Tuesday, October 09, 2007

Scientists at Work on Robobugs


"Dragonfly or Insect Spy? Scientists at Work on Robobugs", by Rick Weiss, The Washington Post, October 9, 2007.

Excerpts:
"Robotic fliers have been used by the military since World War II, but in the past decade their numbers and level of sophistication have increased enormously. Defense Department documents describe nearly 100 different models in use today, some as tiny as birds, and some the size of small planes. All told, the nation's fleet of flying robots logged more than 160,000 flight hours last year -- a more than fourfold increase since 2003.....

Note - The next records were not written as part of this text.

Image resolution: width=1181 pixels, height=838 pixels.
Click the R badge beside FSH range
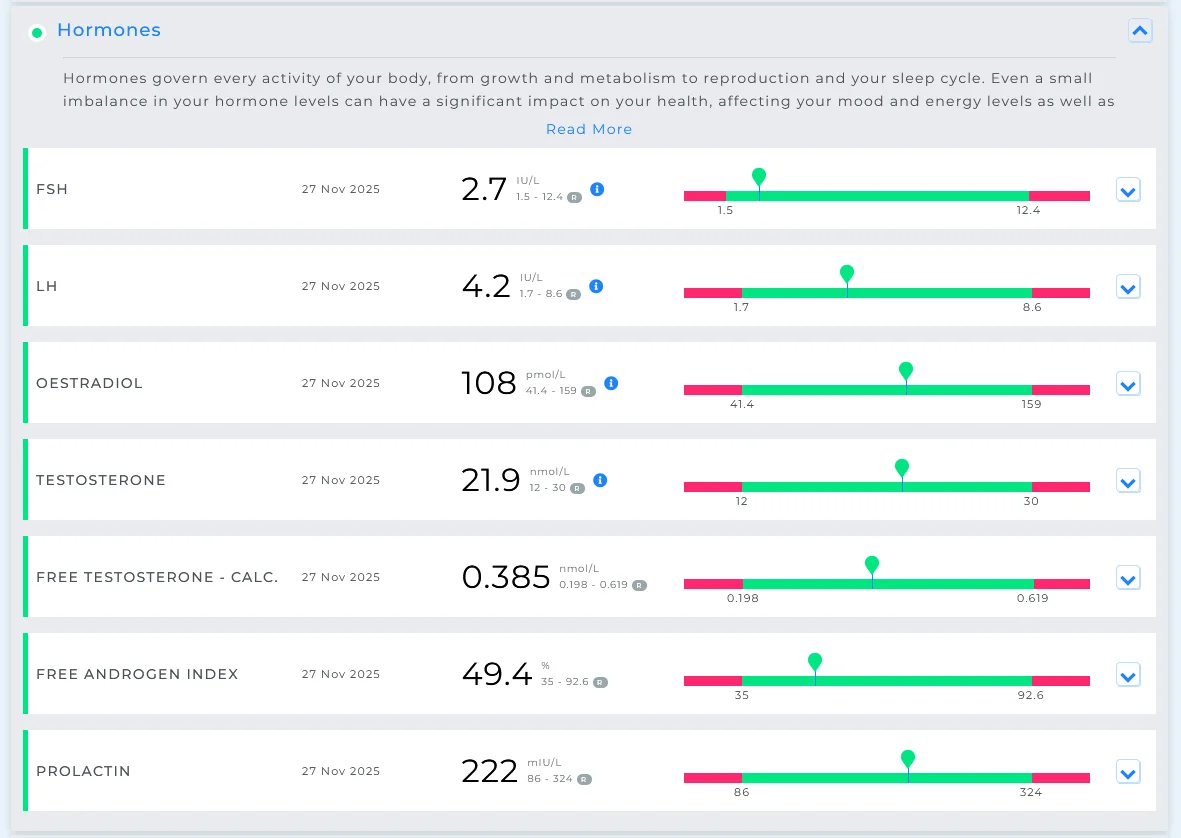[575, 197]
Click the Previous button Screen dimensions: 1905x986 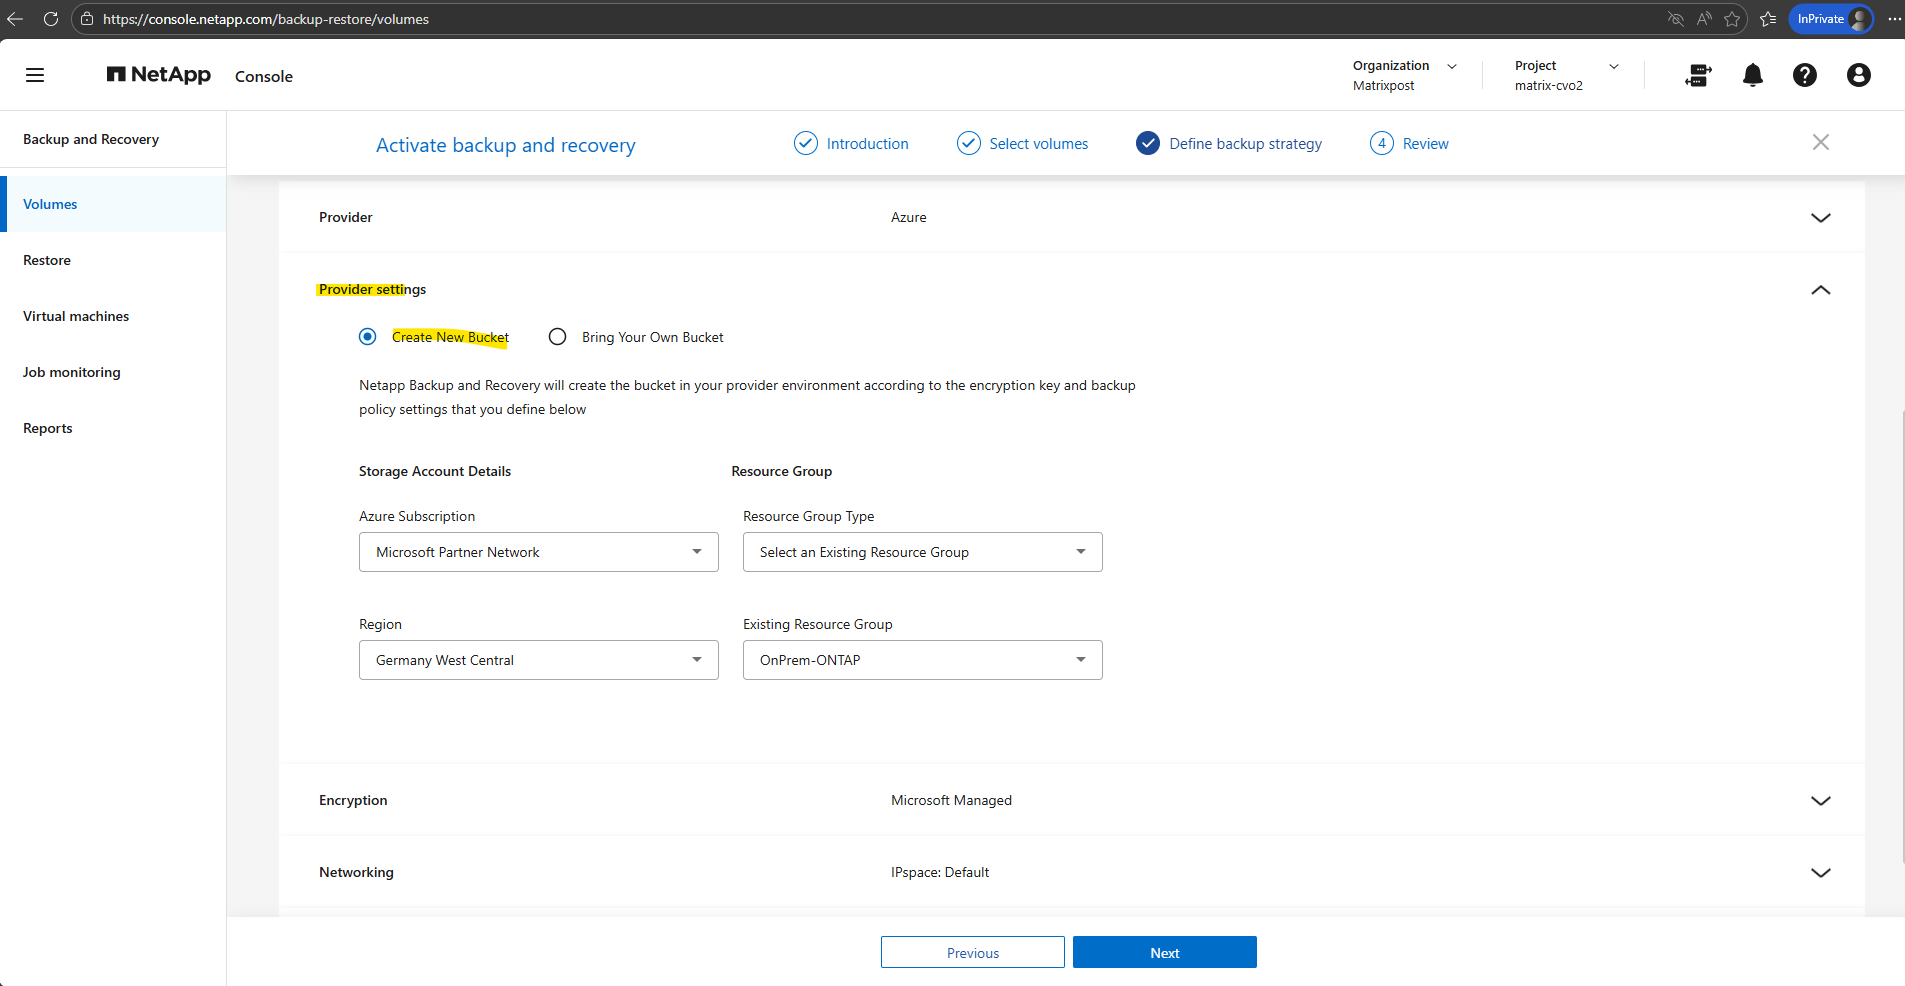(972, 952)
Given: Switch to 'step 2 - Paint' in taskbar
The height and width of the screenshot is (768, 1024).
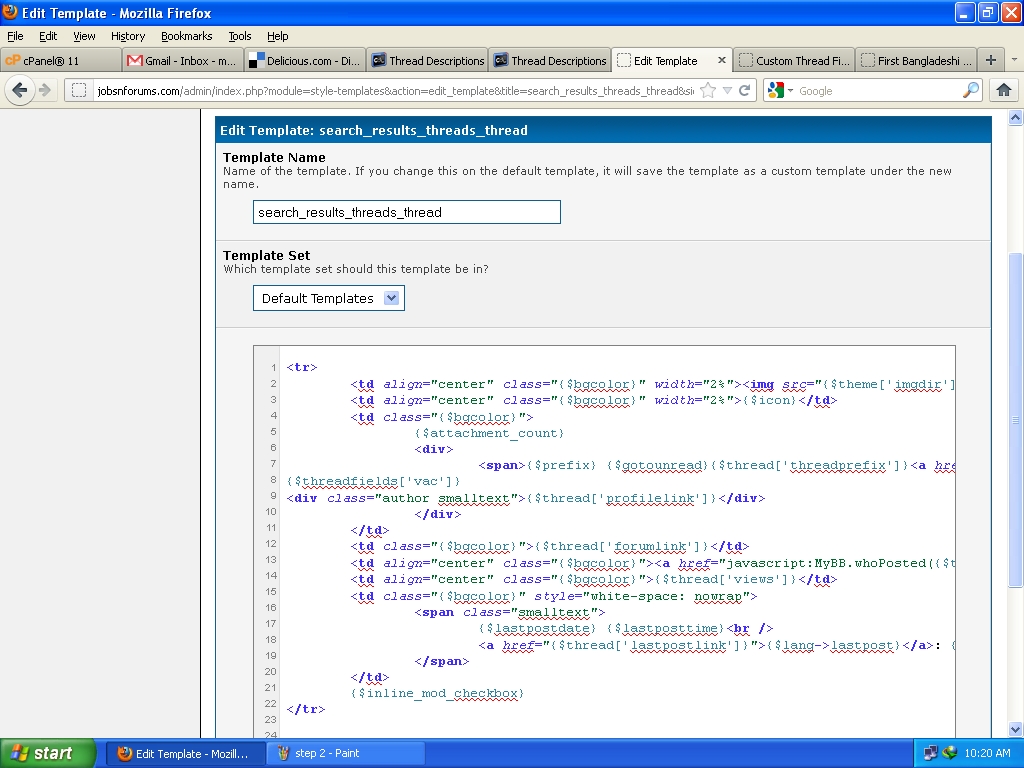Looking at the screenshot, I should (x=346, y=753).
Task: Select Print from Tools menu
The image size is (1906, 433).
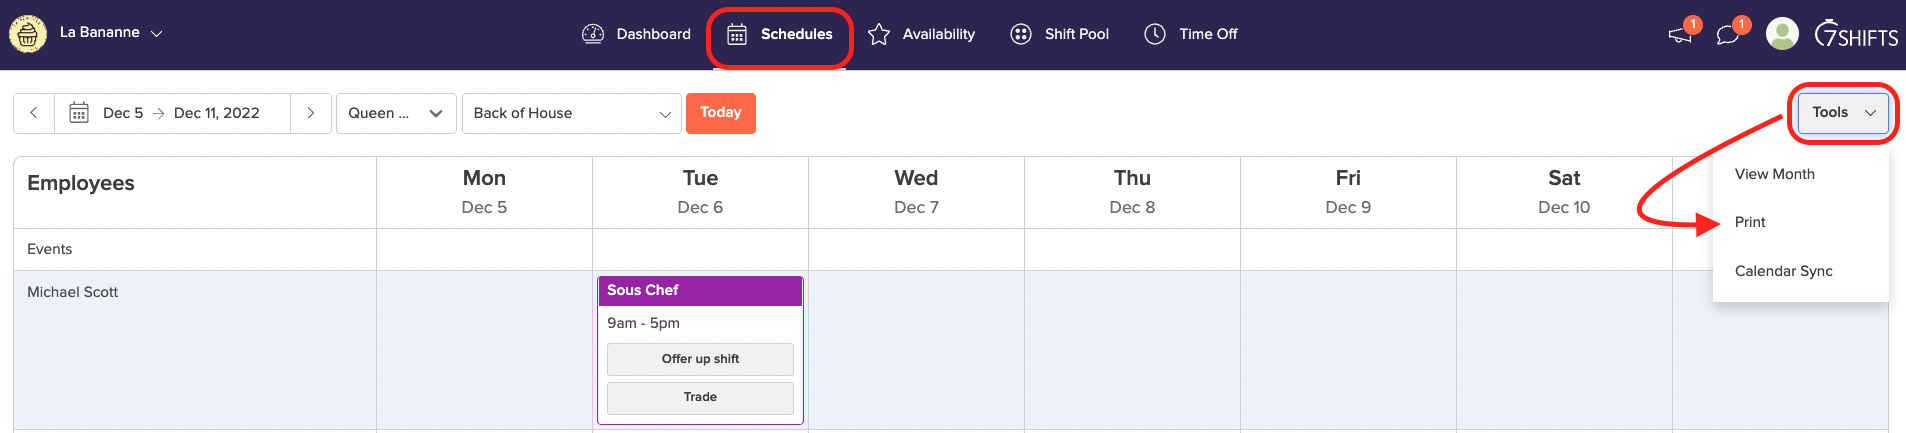Action: click(x=1750, y=222)
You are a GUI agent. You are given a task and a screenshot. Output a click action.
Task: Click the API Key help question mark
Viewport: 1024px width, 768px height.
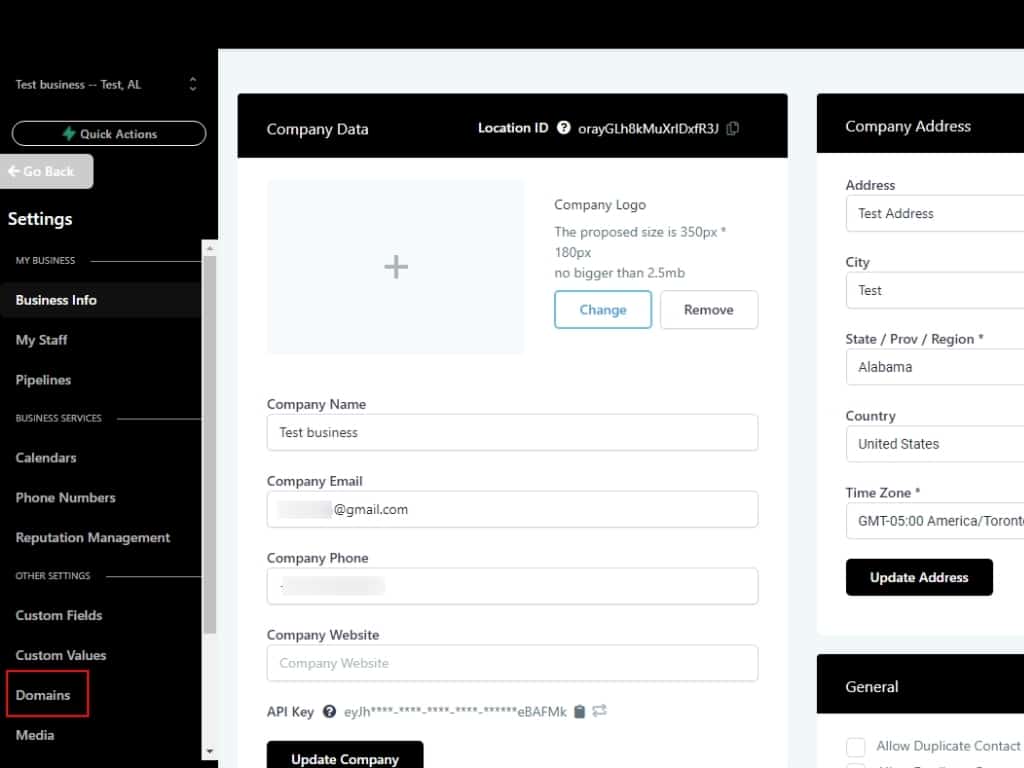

researchers funded by the Defense Advanced Research Projects Agency (DARPA) are inserting computer chips into moth pupae -- the intermediate stage between a caterpillar and a flying adult -- and hatching them into healthy "cyborg moths." The Hybrid Insect Micro-Electro-Mechanical Systems project aims to create literal shutterbugs -- camera-toting insects whose nerves have grown into their internal silicon chip so that wranglers can control their activities. DARPA researchers are also raising cyborg beetles with power for various instruments to be generated by their muscles.....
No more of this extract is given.